Virginia’s largest school system — Fairfax County Public Schools, whose 186,000 students are currently learning online-only — began administering vaccine shots to teachers in mid-January. Roughly 22,000 staffers, representing nearly 90 percent of the workforce, swiftly signed up for shots, but supply shortages later forced health officials to cancel some of those vaccinations.

Still, spokeswoman Lucy Caldwell sought to distance reopening from the vaccination effort.

“Returning to in-person instruction is not tied to employees’ vaccinations,” she said. Along “with other health and safety mitigation strategies, it is one way to strengthen our ability to gradually return students and staff to in-person instruction.”

Again, though, these are criticisms that might be expected here, or at other conservative outlets. Why would progressive outlets be pushing back against an ally like the teachers unions? For one thing, this really does relate to making science-based decisions, and with that a modicum of intellectual integrity. And kudos are in order to Vox for an effort at consistency on that point.

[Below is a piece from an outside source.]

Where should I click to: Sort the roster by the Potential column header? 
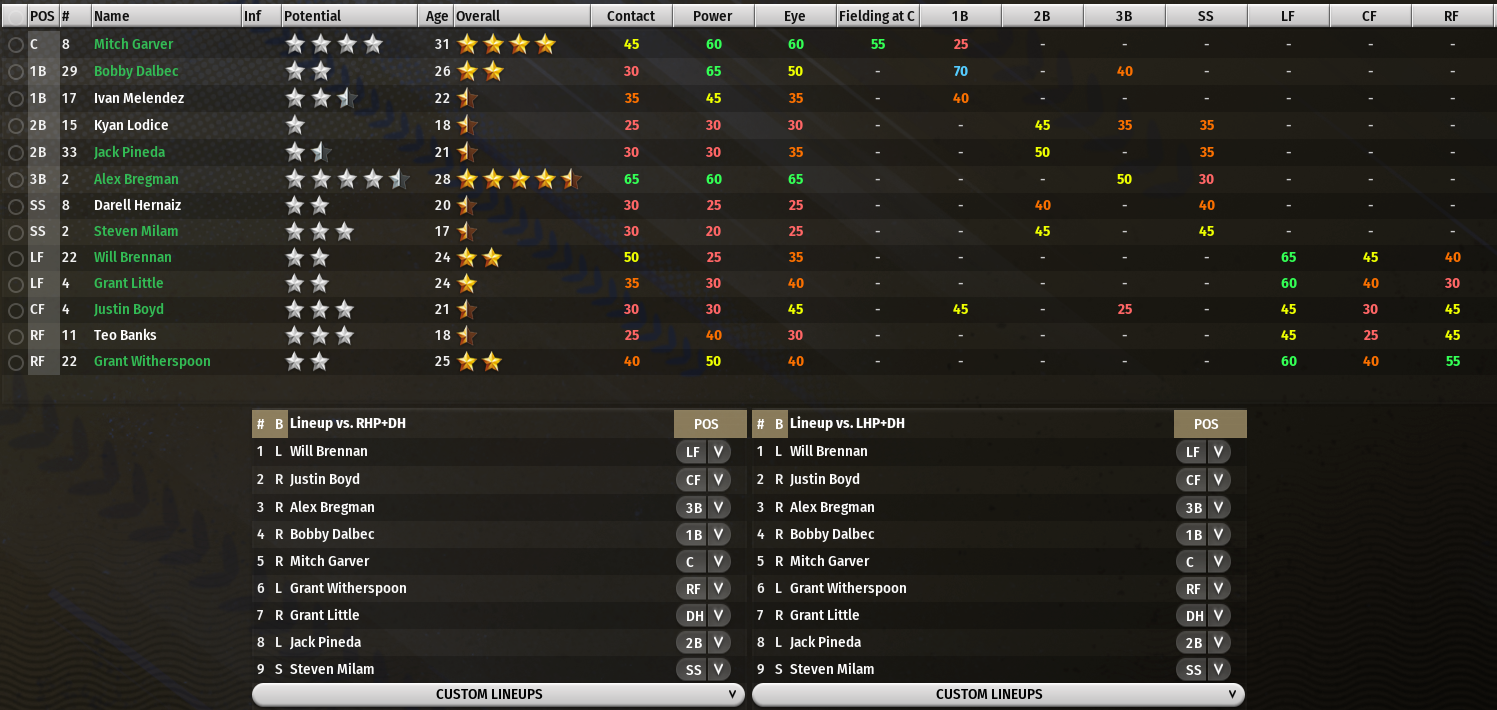click(350, 16)
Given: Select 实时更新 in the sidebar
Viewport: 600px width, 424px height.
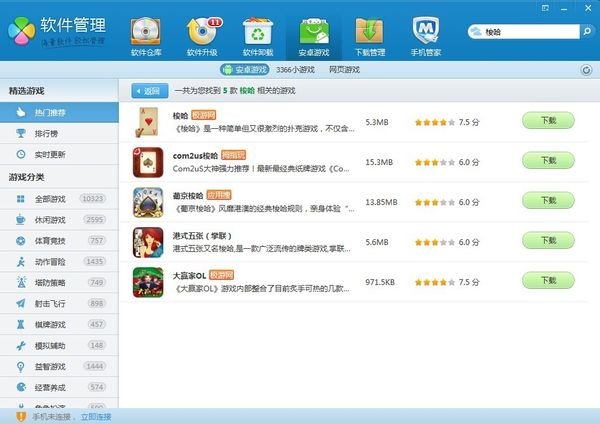Looking at the screenshot, I should 50,154.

But perhaps Vox and other progressives might be worried about the erosion of support for public schools that these refusals will create. Frustrated parents like Linas will eventually start seeking out alternatives to public schools to get their children into proper educational and social environments. Those whose incomes prevent them from making those choices will agitate for voucher programs to divert funding from moribund public schools. School choice is already fairly popular as a concept, and it’s going to get a lot more popular with parents of children who can’t get back to school. Educational choice would be a disaster for progressives, which is why they have resisted voucher programs for decades.

That might be especially true if the teachers unions keep setting up the roadblocks. Parent will eventually start asking themselves — if teachers can opt out of public schools, why can’t they?